Creo que serías capaz de escribir un libro.
Felicidades por tu cumple-blog.
Gracias por haber sido un amigo en mis momentos malos.
besos!

Ruben dijo...

MIDALA, si, tengo el honor de haber sido tu primer lector, y de encontrar una persona especial, que cada día llega a más gente.

LIBELU, ya he escrito un libro, y parte de otro, no lo publico, porque no se si es buena idea, tengo miedo de que no sea lo suficientemente bueno, no me importa que se compre o no, quizá lo autoedite en pocos ejemplares para la gente cercana, aunque me costará un dinero que ahora no puedo gastar.

Alfredo dijo...

Me ha gustado mucho, Rubén.
Salu2.

Ruben dijo...

ALFREDO, no me quedan tan realistas como a tí, pero se hace lo que se puede...

Soledad dijo...

¿Sabes Ruben? has situado perfectamente el ambiente de la Cafetería, la descripción del entorno a Paula, Mario y me he metido dentro del texto como un imán.
Eres buen escritor.

Felicidades por el blog, es precioso leerte, porque son sencillas, como la vida misma y llenas de sobresaltos, como la vida misma.

Vir dijo...

Enhorabuena!!! Una historia de segundas oportunidades para celebrarlo, me voy con un buen sabor.

Lady_Celeste dijo...

!!Hola Ruben!!

Una historia preciosa.

Cuando menos te lo esperas llega lo q no esperabas.
Muchos besitos Ruben.Tus niños son preciosos.

Ruben dijo...

SOLEDAD, intento simplificar, pero soy muy dado a enrrollarme, y luego las entradas salen demasiado largas, por eso a veces es un poco pesado mi blog.

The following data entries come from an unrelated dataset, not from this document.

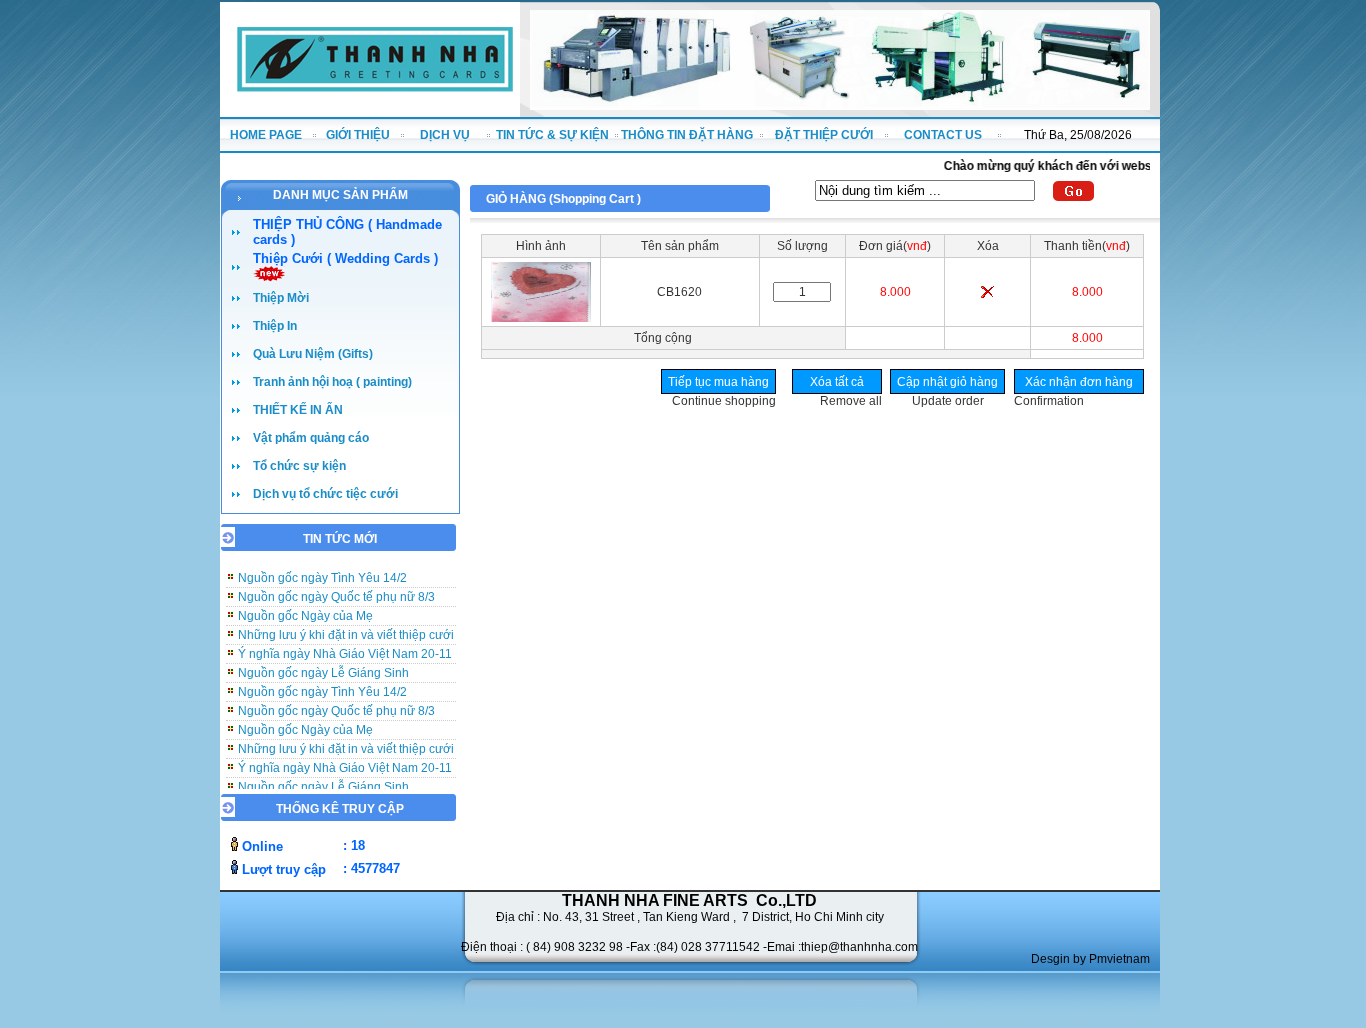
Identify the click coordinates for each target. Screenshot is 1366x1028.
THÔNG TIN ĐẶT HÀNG (687, 135)
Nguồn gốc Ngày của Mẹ (305, 606)
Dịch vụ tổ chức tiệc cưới (325, 494)
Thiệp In (275, 326)
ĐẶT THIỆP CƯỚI (824, 135)
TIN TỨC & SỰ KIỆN (552, 135)
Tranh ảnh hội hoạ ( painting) (332, 382)
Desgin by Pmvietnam (1090, 959)
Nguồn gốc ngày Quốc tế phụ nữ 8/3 (336, 587)
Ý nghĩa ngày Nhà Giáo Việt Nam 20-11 (345, 644)
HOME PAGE (266, 135)
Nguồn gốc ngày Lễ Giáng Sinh (323, 663)
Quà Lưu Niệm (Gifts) (313, 354)
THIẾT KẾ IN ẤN (298, 410)
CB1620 (679, 292)
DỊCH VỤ (445, 135)
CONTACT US (943, 135)
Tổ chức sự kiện (299, 466)
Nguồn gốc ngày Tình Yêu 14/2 (322, 682)
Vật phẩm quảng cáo (311, 438)
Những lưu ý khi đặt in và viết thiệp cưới (346, 625)
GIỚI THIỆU (358, 135)
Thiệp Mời (281, 298)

VIR, porque hay gente que se merece una segunda oportunidad, aunque yo no se la daría a todo el mundo, hay bárbaros, que si les das una segunda oportunidad, te matan.

LADY-CELESTE, un buen titular, como la película "cuando menos te lo esperas".

Emilio Manuel dijo...

Dos cosas: Primero felicidades por el año que lleva tu blog y segundo un relato fantástico.

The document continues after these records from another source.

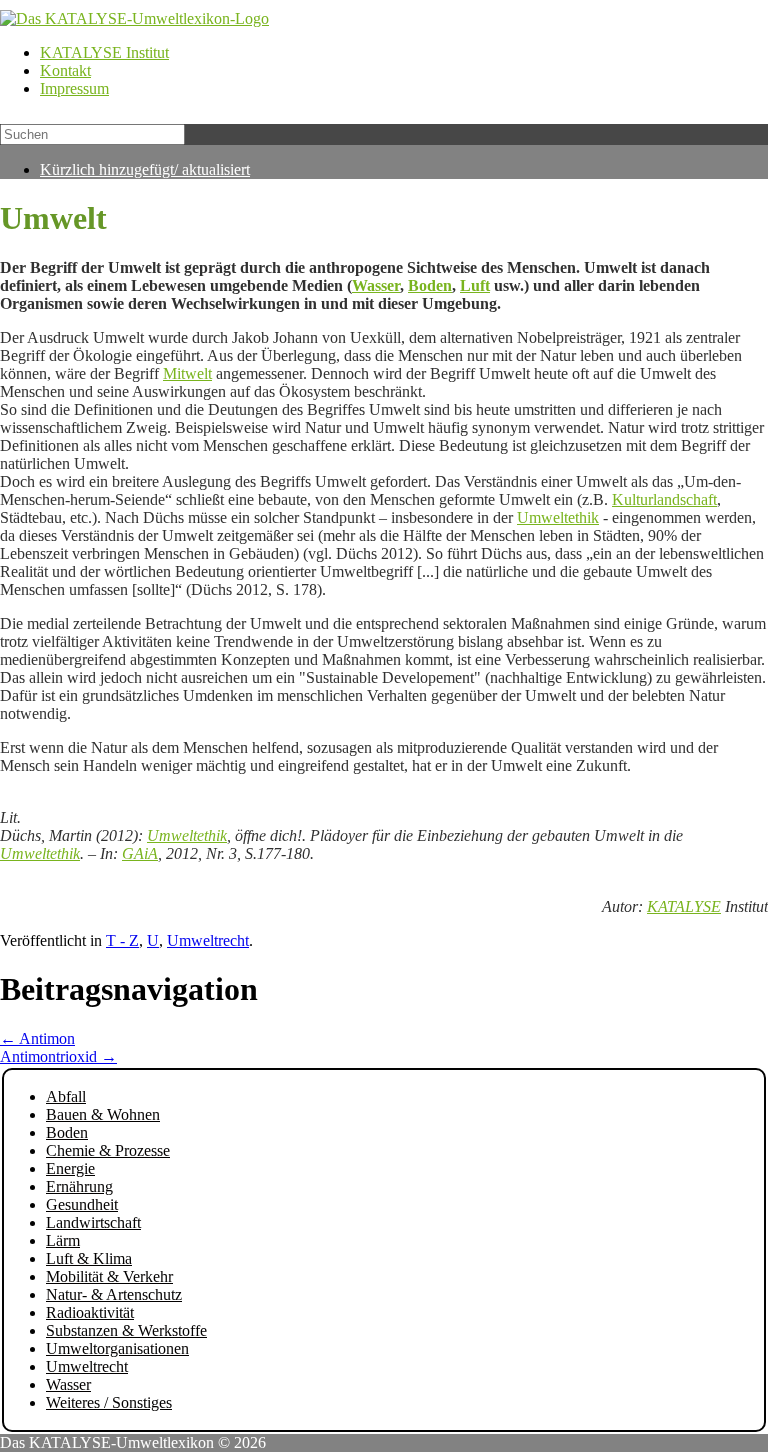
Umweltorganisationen (117, 1348)
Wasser (376, 285)
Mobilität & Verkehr (109, 1276)
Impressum (74, 88)
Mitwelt (187, 373)
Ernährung (79, 1186)
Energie (70, 1168)
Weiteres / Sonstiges (109, 1402)
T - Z (122, 940)
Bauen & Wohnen (103, 1114)
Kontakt (65, 70)
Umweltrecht (208, 940)
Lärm (63, 1240)
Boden (430, 285)
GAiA (140, 853)
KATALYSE (684, 906)
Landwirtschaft (93, 1222)
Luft (475, 285)
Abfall (66, 1096)
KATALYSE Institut (104, 52)
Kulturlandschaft (664, 499)
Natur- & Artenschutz (114, 1294)
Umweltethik (558, 517)
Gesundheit (82, 1204)
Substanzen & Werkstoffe (126, 1330)
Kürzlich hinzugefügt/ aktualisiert (145, 169)
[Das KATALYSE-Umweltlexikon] (134, 18)
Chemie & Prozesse (108, 1150)
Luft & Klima (89, 1258)
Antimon (37, 1038)
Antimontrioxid (58, 1056)
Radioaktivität (90, 1312)
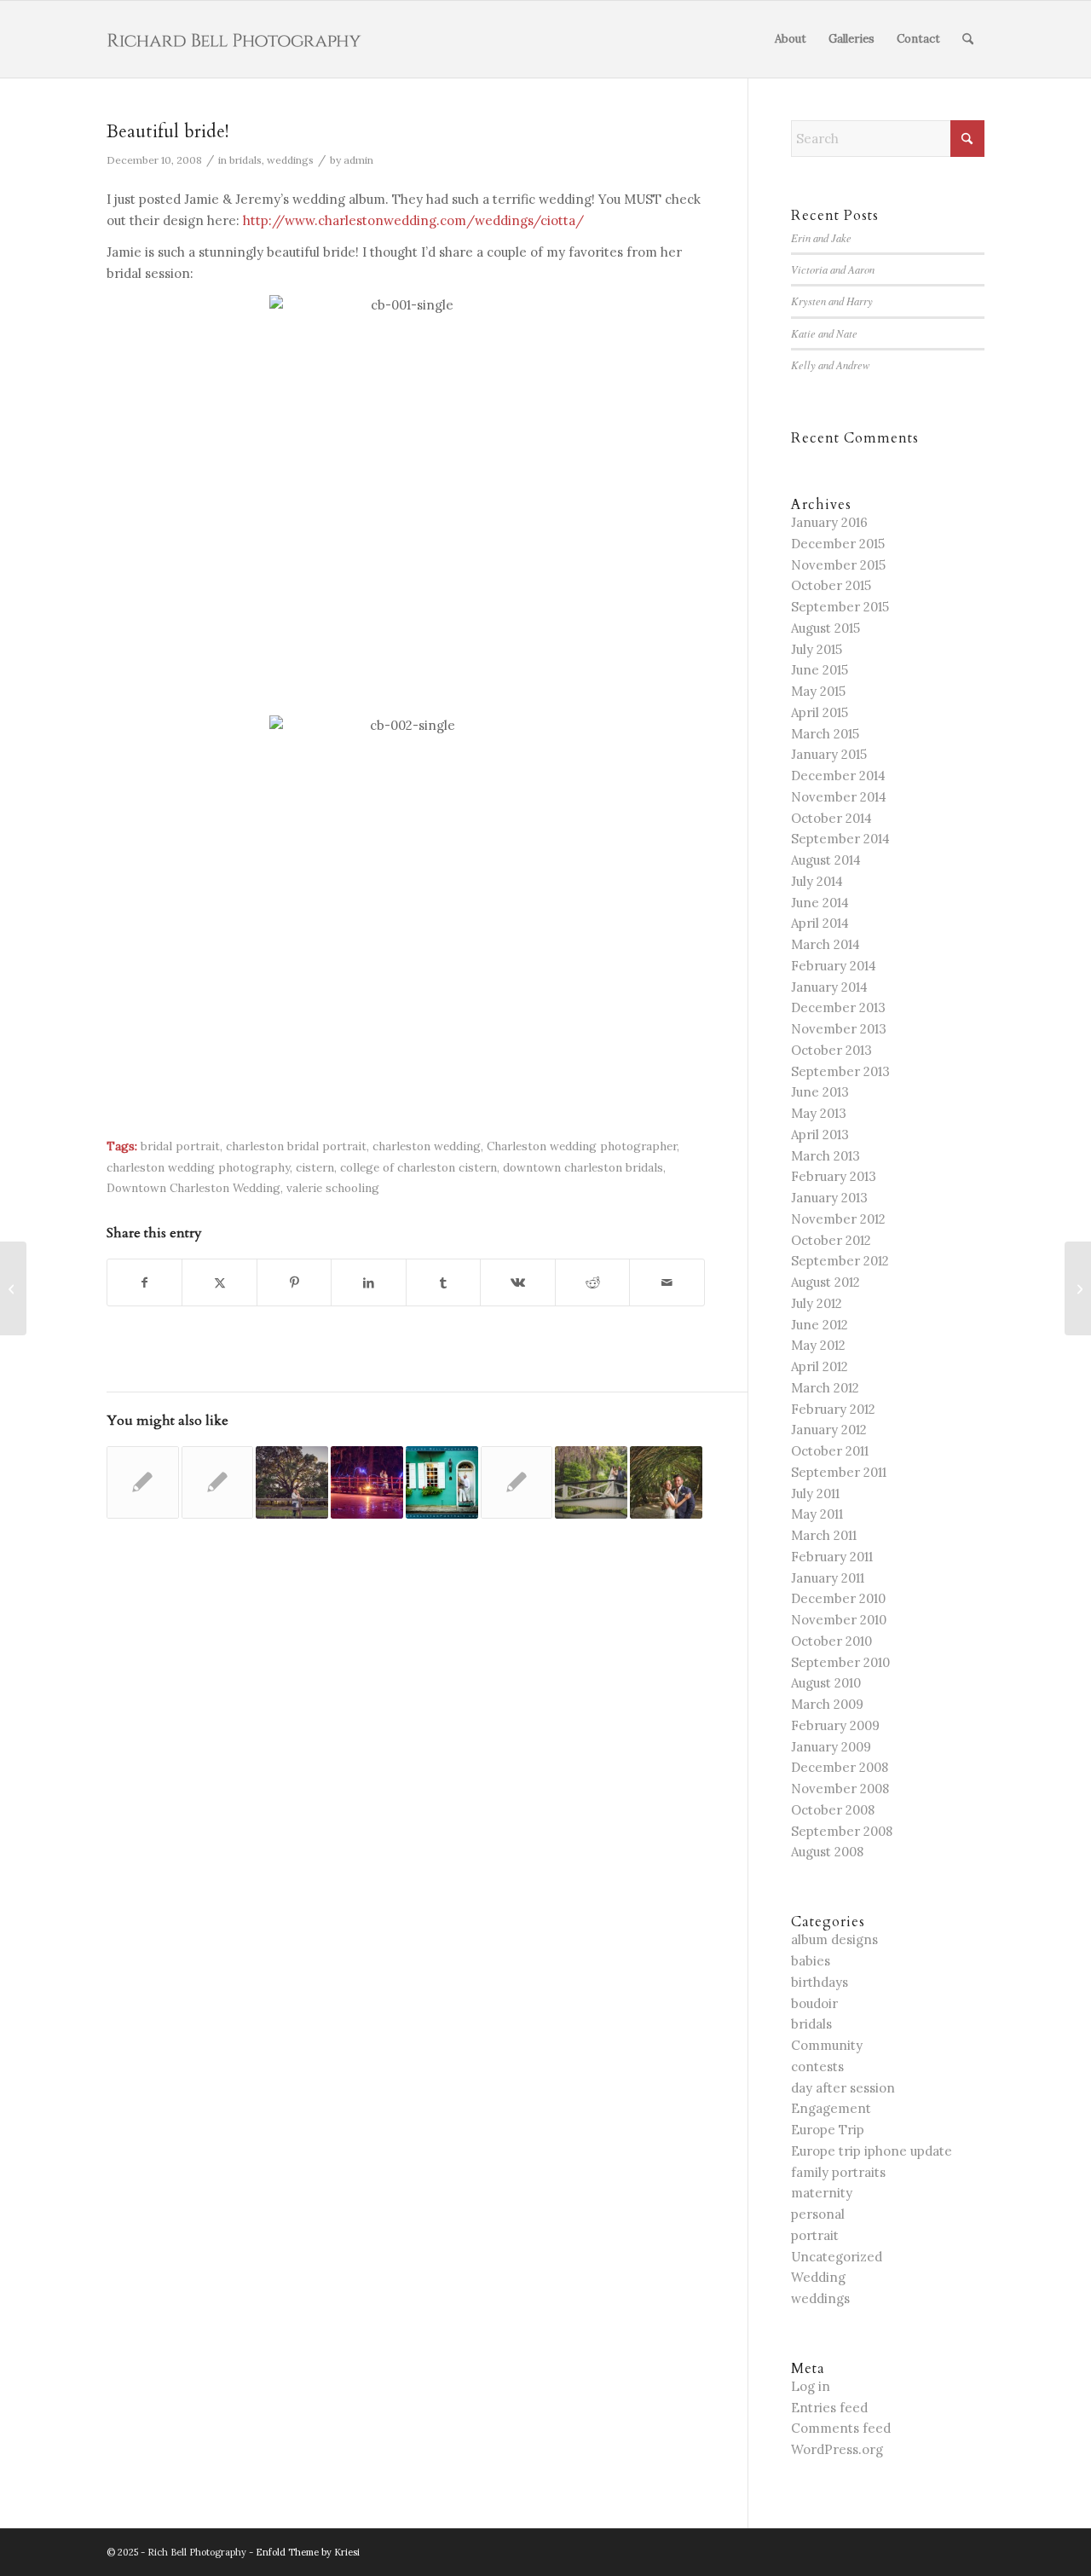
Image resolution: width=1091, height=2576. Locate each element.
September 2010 (840, 1662)
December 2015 (838, 543)
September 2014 (840, 839)
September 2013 (840, 1071)
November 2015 (838, 565)
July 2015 (816, 649)
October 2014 (831, 818)
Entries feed (829, 2407)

Un abrazo y que nos veamos el próximo año.

Sese dijo...

Me gustan estas historias cotidianas, es como ponerle magia al día a día.

Y por supuesto muchas felicidades por este aniversario.... y que cuuuumplaaaas muuuchos maaaaás!!!!

Saludos

Ruben dijo...

EMILIO, gracias, después de leer tus realidades, siento que escribo cosas absurdas, pero es que escribo justo para olvidar toda la basura que nos rodea.

SESE, yo seguiré mientras haya pacientes que lleguen hasta aquí.

LA ZARZAMORA dijo...

Enhorabuena por ese añito cumplido.

Y en una cafetería pueden encontrarse dos almas en pena? sí.

Besos, Rubén.

Pablo González dijo...

Otra historia preciosa. Me ha encantado. Enganchado y oliendo el café y el perfume. Qué bueno, poder beneficiarnos de las terapias ajenas de forma tan placentera.